SPOILER ALERT: I’ve tried to avoid giving away any key parts of the movie, but if you want to see it with a clean slate, read no further!
Borat: Cultural Learnings of America for Make Benefit Glorious Nation of Kazakhstan is funny. Extremely funny. Trained bear in an ice cream truck funny. But that’s about as far as it goes. As social commentary, I’d prefer South Park or The Simpsons any time.
As Mrs. MG so aptly put it, Borat is a kind of Jackass of social interaction. The protagonist doesn’t hurt himself for our amusement, as Johnny Knoxville & Co. are wont to do; rather, he puts complete strangers in extraordinarily awkward situations and then films their reactions. Think Punk’d with a circa 1985 moustache and an Eastern European accent.
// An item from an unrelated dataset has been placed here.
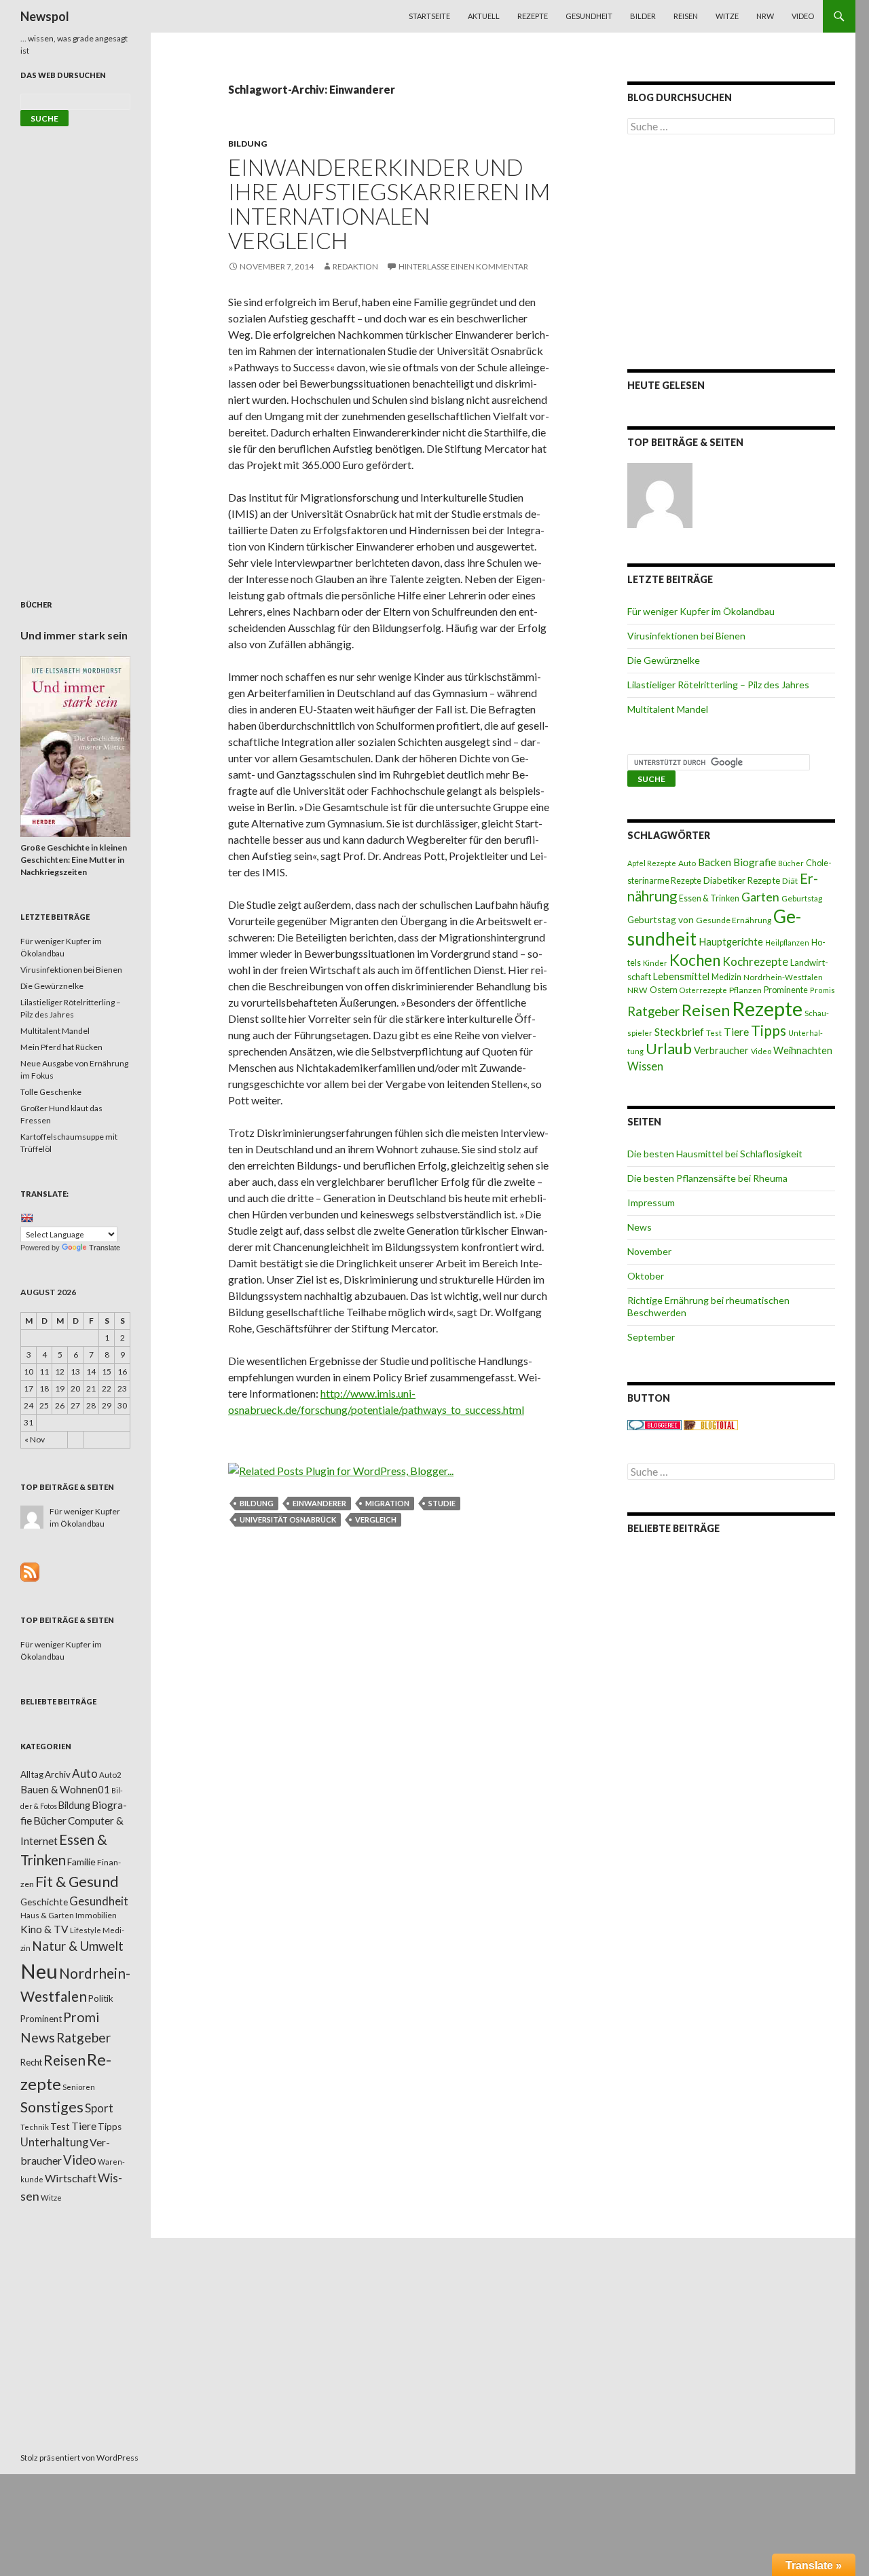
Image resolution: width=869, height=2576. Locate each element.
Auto (687, 863)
The fundamental weakness of Borat is that, in his roadtrip across America, Sacha Baron Cohen doesn’t reveal anything to us that we didn’t already know was there. The characters, who are real people, are stereotypical stock characters from Americana — the gay-bashing rodeo organizer, snooty southern socialites, even the hooker-with-a-heart-of-gold. The most poignant commentary to be found comes from an evangelican church whose members ignore Borat’s physical needs but are only too happy to “save” him spiritually.
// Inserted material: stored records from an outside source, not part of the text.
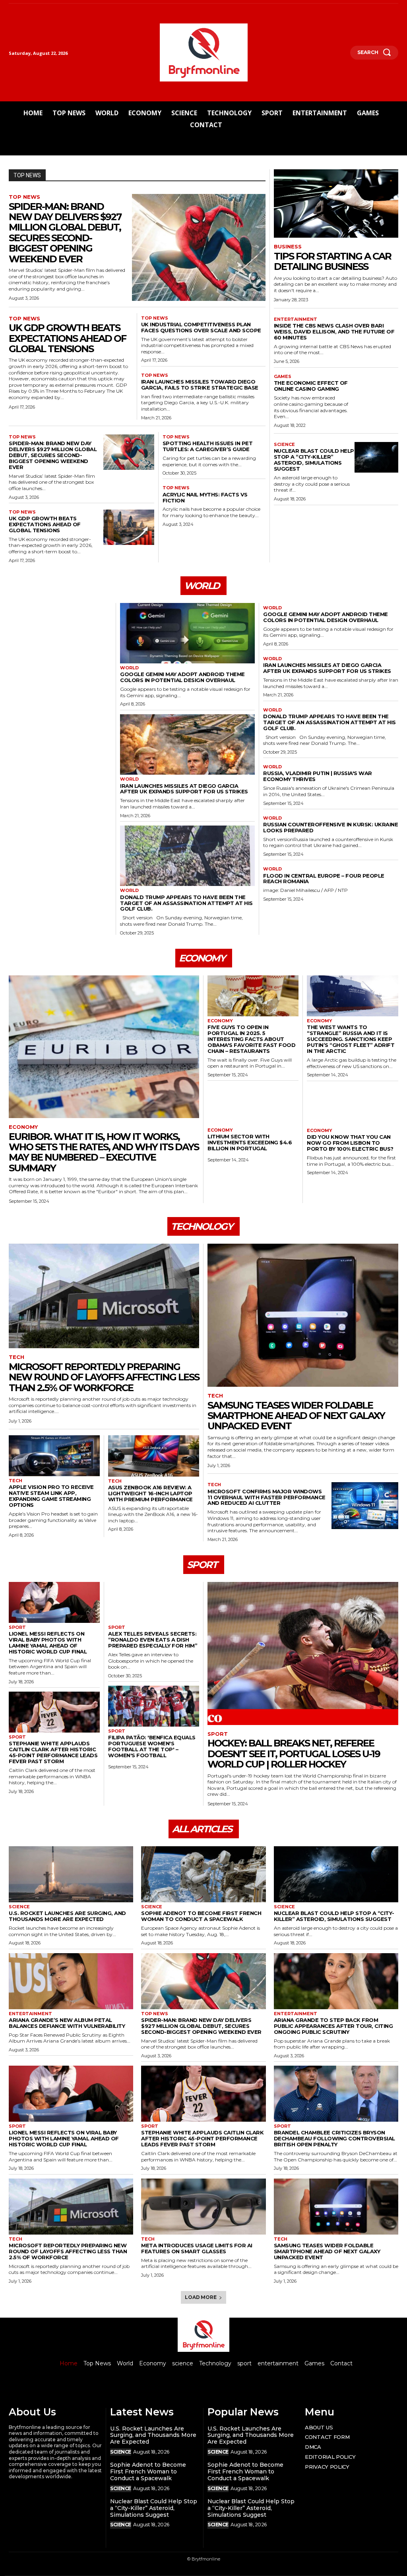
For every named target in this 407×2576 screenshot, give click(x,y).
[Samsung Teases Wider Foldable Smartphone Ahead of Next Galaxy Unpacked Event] (302, 1315)
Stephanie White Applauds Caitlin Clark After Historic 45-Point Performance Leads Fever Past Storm (53, 1752)
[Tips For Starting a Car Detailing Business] (336, 203)
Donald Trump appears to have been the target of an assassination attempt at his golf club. (186, 903)
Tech (16, 1357)
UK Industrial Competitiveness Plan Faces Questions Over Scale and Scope (201, 327)
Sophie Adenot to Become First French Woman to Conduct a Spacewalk (201, 1916)
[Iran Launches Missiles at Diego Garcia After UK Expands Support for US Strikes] (187, 744)
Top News (24, 197)
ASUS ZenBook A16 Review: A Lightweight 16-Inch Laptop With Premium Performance (150, 1493)
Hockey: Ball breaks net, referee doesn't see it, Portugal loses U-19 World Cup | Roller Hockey (293, 1753)
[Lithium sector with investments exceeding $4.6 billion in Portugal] (252, 1105)
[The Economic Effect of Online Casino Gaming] (376, 389)
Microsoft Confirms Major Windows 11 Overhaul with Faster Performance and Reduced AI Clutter (266, 1497)
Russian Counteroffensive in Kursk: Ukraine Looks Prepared (330, 827)
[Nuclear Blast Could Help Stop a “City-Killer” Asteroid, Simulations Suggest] (376, 457)
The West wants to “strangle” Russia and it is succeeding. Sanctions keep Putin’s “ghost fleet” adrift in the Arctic (350, 1039)
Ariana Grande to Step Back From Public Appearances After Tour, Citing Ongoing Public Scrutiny (333, 2026)
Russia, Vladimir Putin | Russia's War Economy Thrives (317, 776)
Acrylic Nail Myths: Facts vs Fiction (205, 497)
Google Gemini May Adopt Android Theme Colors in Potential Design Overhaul (182, 677)
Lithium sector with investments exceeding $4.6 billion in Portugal (249, 1142)
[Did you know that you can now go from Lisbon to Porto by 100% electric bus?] (352, 1105)
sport (17, 1627)
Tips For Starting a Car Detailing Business (332, 261)
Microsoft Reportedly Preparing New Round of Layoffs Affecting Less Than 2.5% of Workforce (104, 1377)
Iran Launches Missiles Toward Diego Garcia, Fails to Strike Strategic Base (199, 384)
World (129, 668)
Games (282, 376)
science (284, 444)
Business (288, 247)
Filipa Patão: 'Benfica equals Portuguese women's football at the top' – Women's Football (152, 1746)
Oh, and you’ll never look at a conference of mortgage brokers the same way again.
The movie does, however, include one worthwhile cultural learning — Americans are, by and large, a very hospitable people. That hospitality has its limits, which are often despicably delineated by race, class, gender or sexual orientation. But time and again in the movie, Americans open their businesses and homes to Borat in a generous fashion, only to have that generosity backfire. It’s an interesting cultural insight — about the only one on offer.